Certains «doormen», au passage du cortège, lèvent timidement leurs pouces en l'air, en signe d'encouragements. Mais la plupart, cintrés dans leurs uniformes, restent barricadés derrière les lourdes portes en fer forgé. Les immeubles cossus de la 5ème avenue, à hauteur de Central Park, ont reçu pour consigne de bloquer l'accès des halls à quiconque ne réside pas dans l'immeuble. Et pour cause. Les « 99% » arrivent. Une foule, de quelques centaines de manifestants à peine, mais qui scande vigoureusement leurs slogans, est en marche pour cracher sa détestation sous les fenêtres de certaines personnalités parmi les plus riches de la ville. A regarder cette colonne de chômeurs, de latinos, de jeunes, de retraités ou de simples déçus de la présidence Obama, impossible de ne pas faire le parallèle avec la marche des femmes vers Versailles en 1789 pour réclamer du pain. D'ailleurs l'un des manifestants a affiché « Liberté, égalité, fraternité » sur un drapeau américain. Premier arrêt en bas de chez Rupert Murdoch, le magnat de la presse. « Il a payé son appartement de 20 pièces 44 millions de dollars et il est moins taxé que nous », hurle Liz Sanchez , une étudiante déjà mère de deux enfants, dans son mégaphone. « Voici son numéro de téléphone ! Saturez sa ligne avec vos revendications ! », poursuit-elle.

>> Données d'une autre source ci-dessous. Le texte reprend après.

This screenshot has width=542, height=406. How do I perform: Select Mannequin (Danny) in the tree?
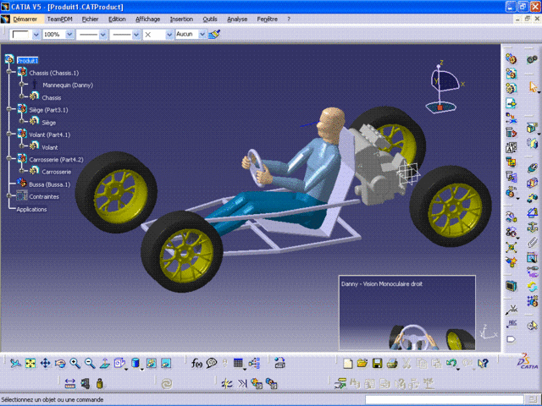[x=67, y=85]
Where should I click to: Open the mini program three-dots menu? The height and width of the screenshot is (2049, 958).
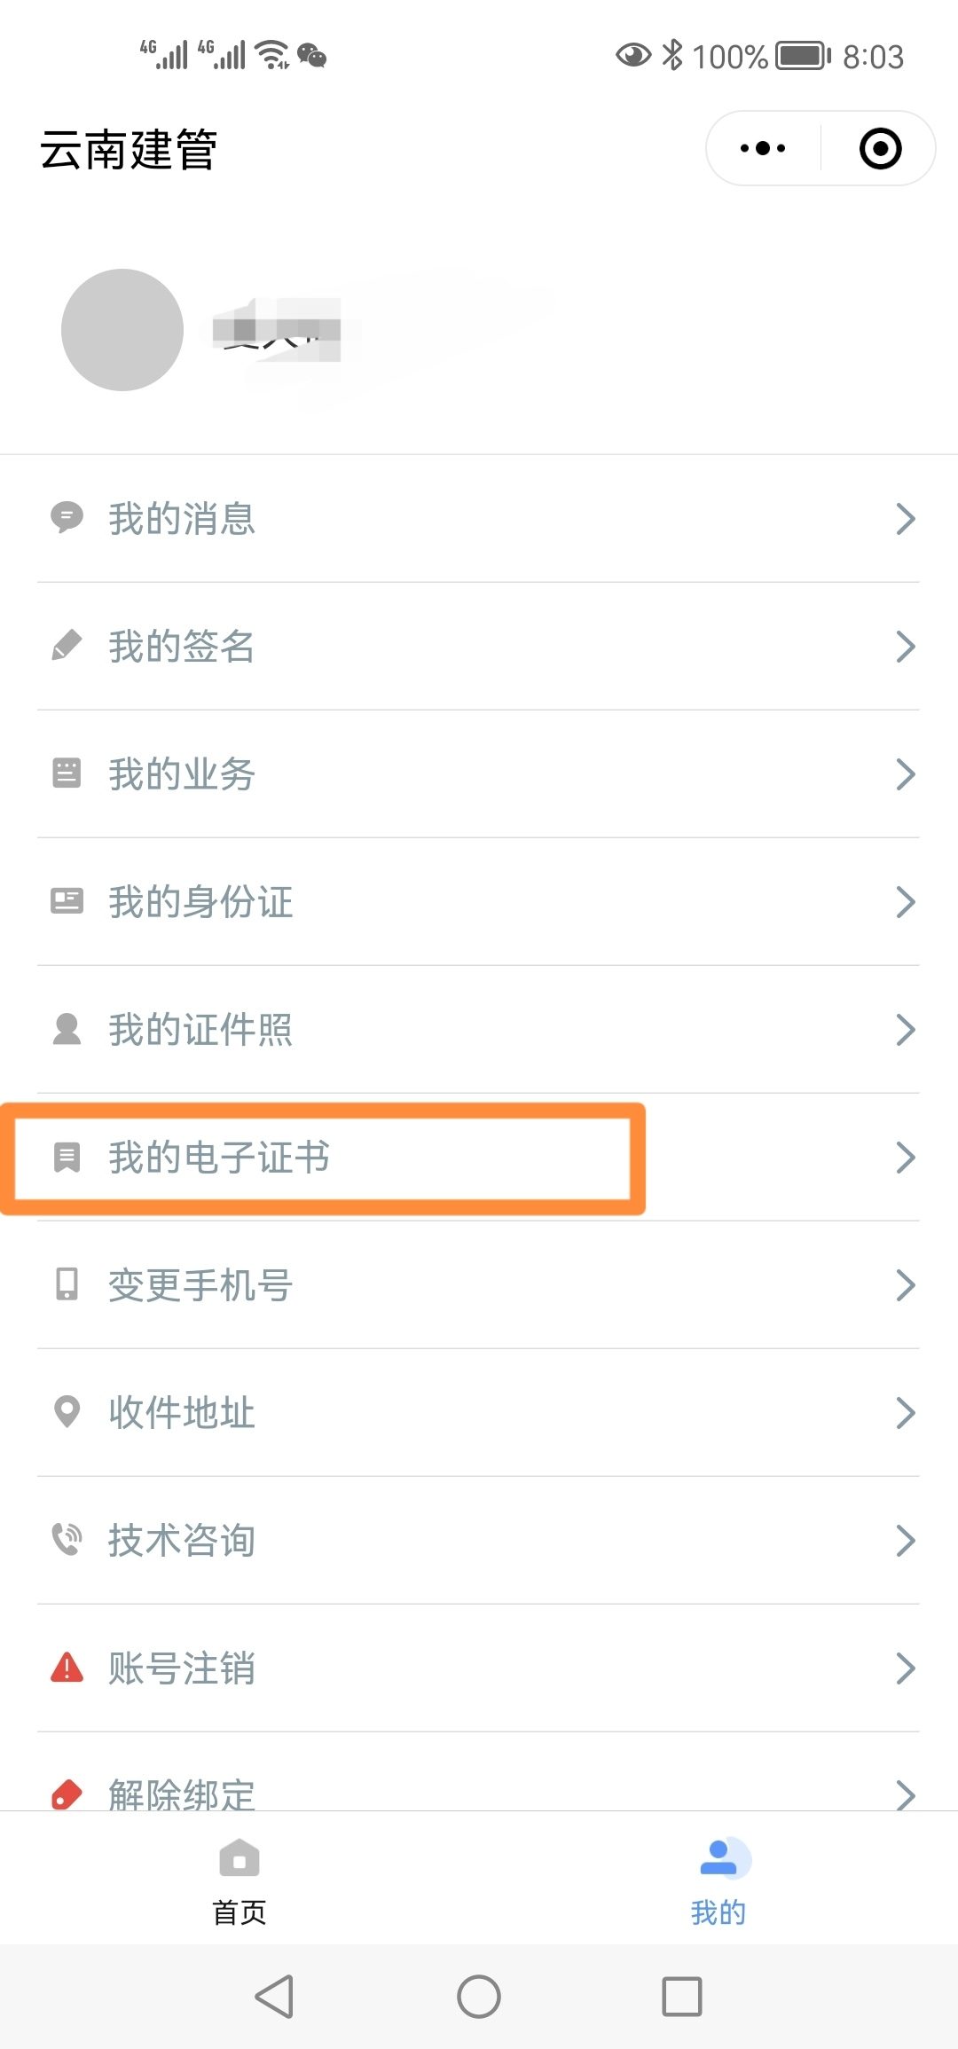[x=763, y=148]
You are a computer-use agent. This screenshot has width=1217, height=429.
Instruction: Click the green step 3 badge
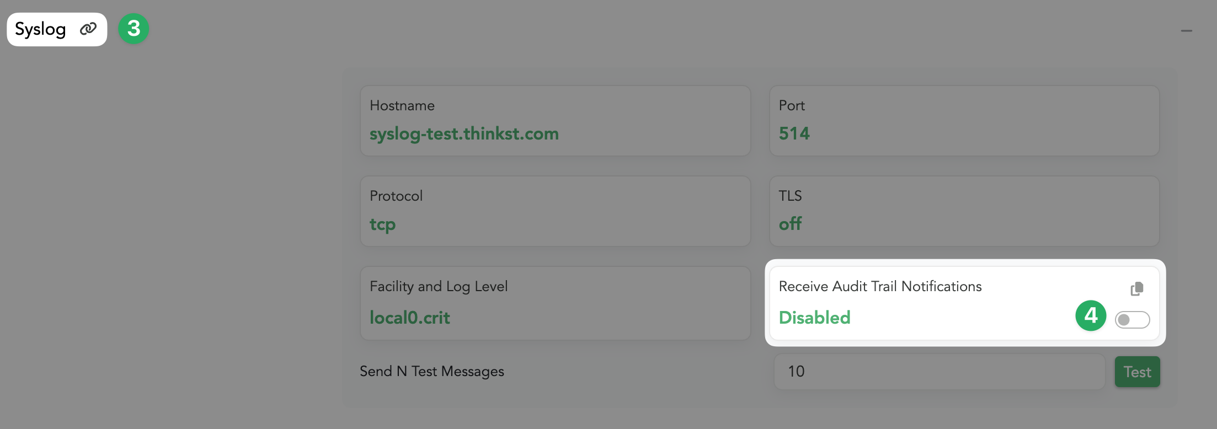(x=134, y=29)
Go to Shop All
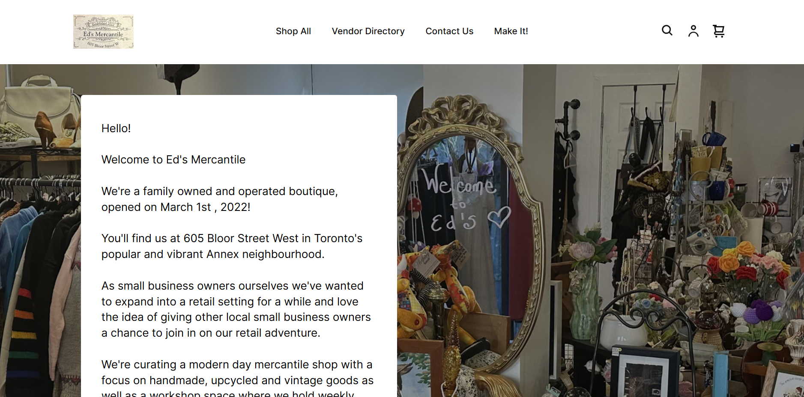This screenshot has height=397, width=804. pos(293,31)
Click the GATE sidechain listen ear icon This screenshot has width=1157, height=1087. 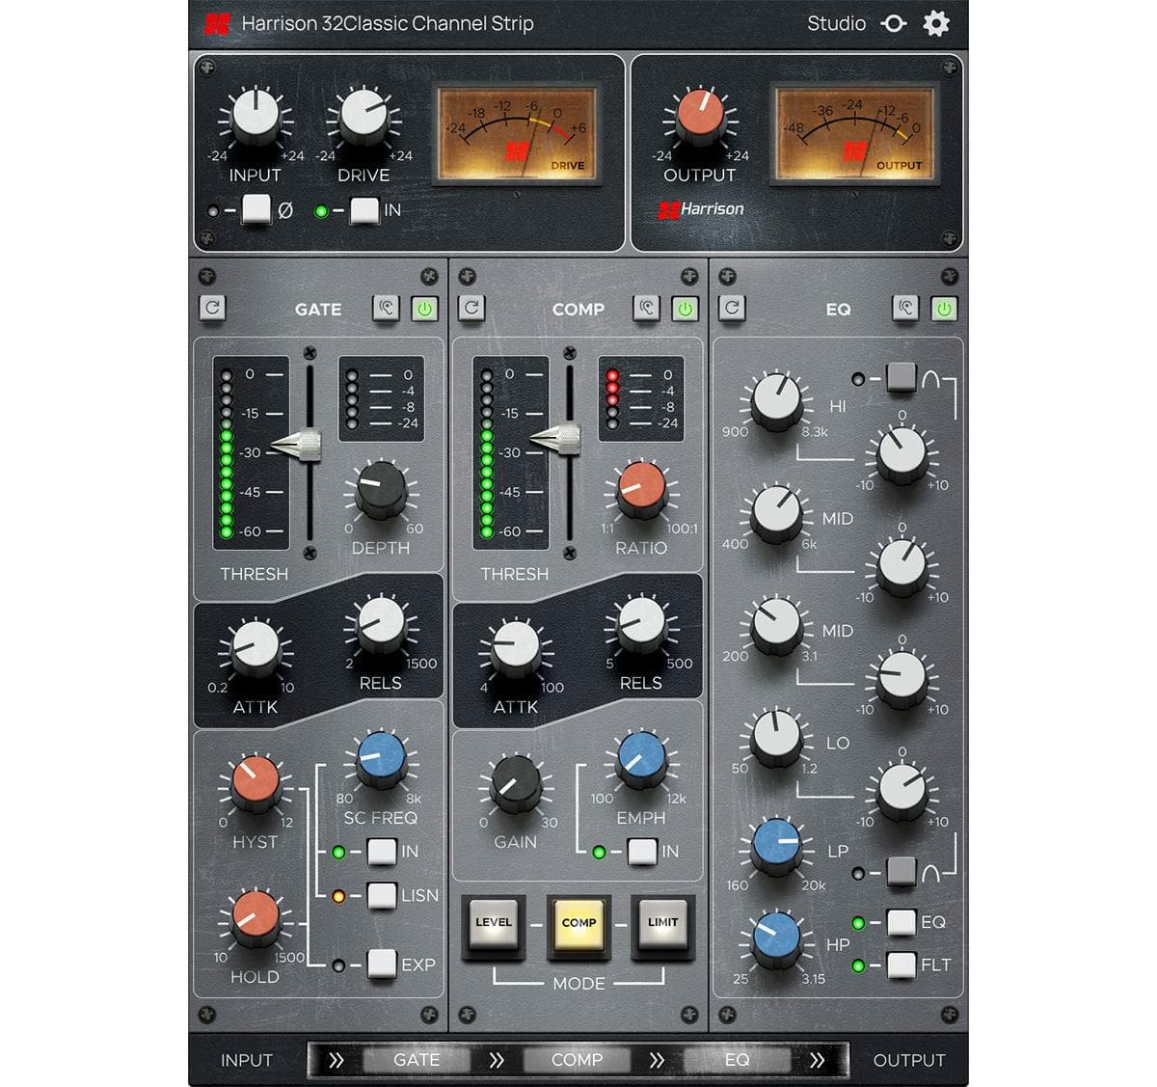(x=386, y=309)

Du jamais vu dans l'Upper East Side

De l'adresse de David Koch, richissime industriel, fervent défenseur du Tea Party à celle de Jamie Dimon, le patron de JP Morgan, la foule disciplinée continuera tout l'après-midi d'égrener ses slogans, de la cinquième à Park avenue. Du jamais vu dans le très chic Upper East Side. Les habitants du quartier sont perplexes. « Franchement, ils feraient mieux de chercher un boulot plutôt que de nous casser les pieds », lâche un quadra en costume, visiblement pressé. Une femme plus âgée, l'allure bien mise, dit quant à elle « qu'elle n'a absolument jamais vu ça dans le quartier. Ni tellement à d'autres endroits, d'ailleurs. »

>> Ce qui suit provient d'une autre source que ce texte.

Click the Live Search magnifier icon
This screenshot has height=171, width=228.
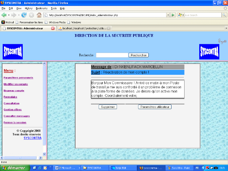pyautogui.click(x=224, y=15)
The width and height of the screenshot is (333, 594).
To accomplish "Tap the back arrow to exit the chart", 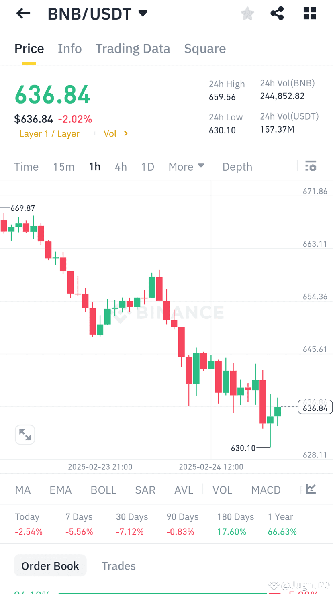I will (23, 13).
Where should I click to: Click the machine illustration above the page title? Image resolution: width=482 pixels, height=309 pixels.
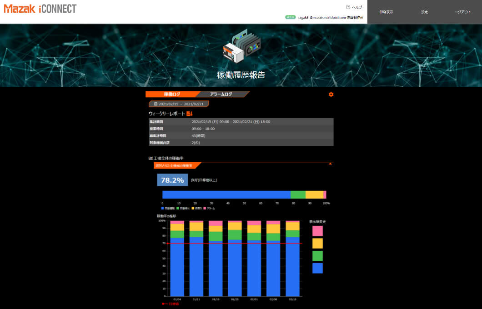[x=241, y=48]
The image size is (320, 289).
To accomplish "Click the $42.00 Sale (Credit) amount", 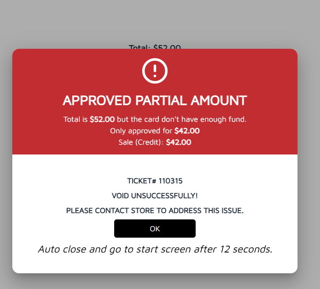I will (x=178, y=143).
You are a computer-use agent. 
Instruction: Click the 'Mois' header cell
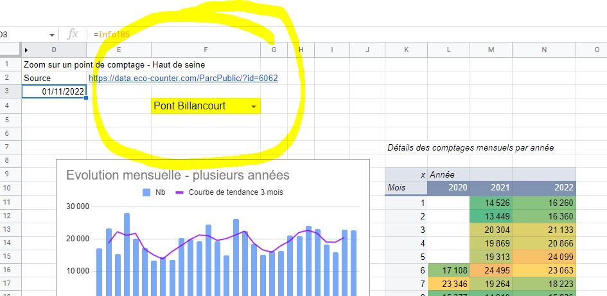tap(406, 188)
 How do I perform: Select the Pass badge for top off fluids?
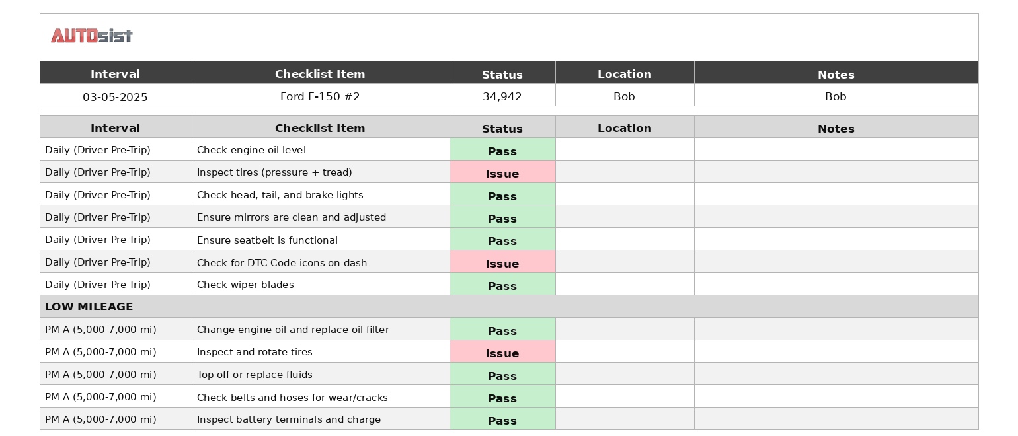tap(502, 374)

"On n'est pas tous pourris dans la finance!"

Tout en bas de Manhattan, à Wall Street, la place Zuccoti, est occupée sans interruption depuis la mi-septembre. Et justement « ça commence à suffire à présent ce campement et tout ce désordre, » peste John Delaney, qui travaille dans le quartier avec son costumùe impeccable. « Je comprends très bien, voire j'adhère à certaines de leurs revendications, sur l'assurance santé par exemple. Mais on n'est pas tous pourris dans la finance », poursuit-il. Le maire Michael Bloomberg, qui aurait probablement préféré que New York soit épargné, a comparé ce mouvement qui enfle depuis 4 semaines aux « manifestations contre la guerre au Vietnam. »

Boston, Washington, Chicago...

Car oui, un peu partout, aux Etats-Unis le mouvement prend de l'ampleur. Boston, Washington, Chicago... Les consciences se politisent. Demain, le mot d'ordre a été passé d'embraser le monde. Huit villes du Canada préparent leurs banderoles pour le 15 octobre. Corée, Australie, Grande-Bretagne... Plus d'une vingtaine de pays devraient aussi protester ce samedi contre les rapaces de la finance, l'inégalité croissante, les échecs du système politique ou le «diktat des multinationales».

« Tea Party de gauche »

Si tous ces révoltés de Wall Street se disent apolitiques, ils sont plutôt à la gauche de Barack Obama. Et formeraient peut-être un « Tea Party de gauche » comme les média américains aiment à l'écrire. Il est vrai qu'ignoré à ses débuts,le mouvement attire maintenant les acteurs de la gauche, en particulier les syndicats.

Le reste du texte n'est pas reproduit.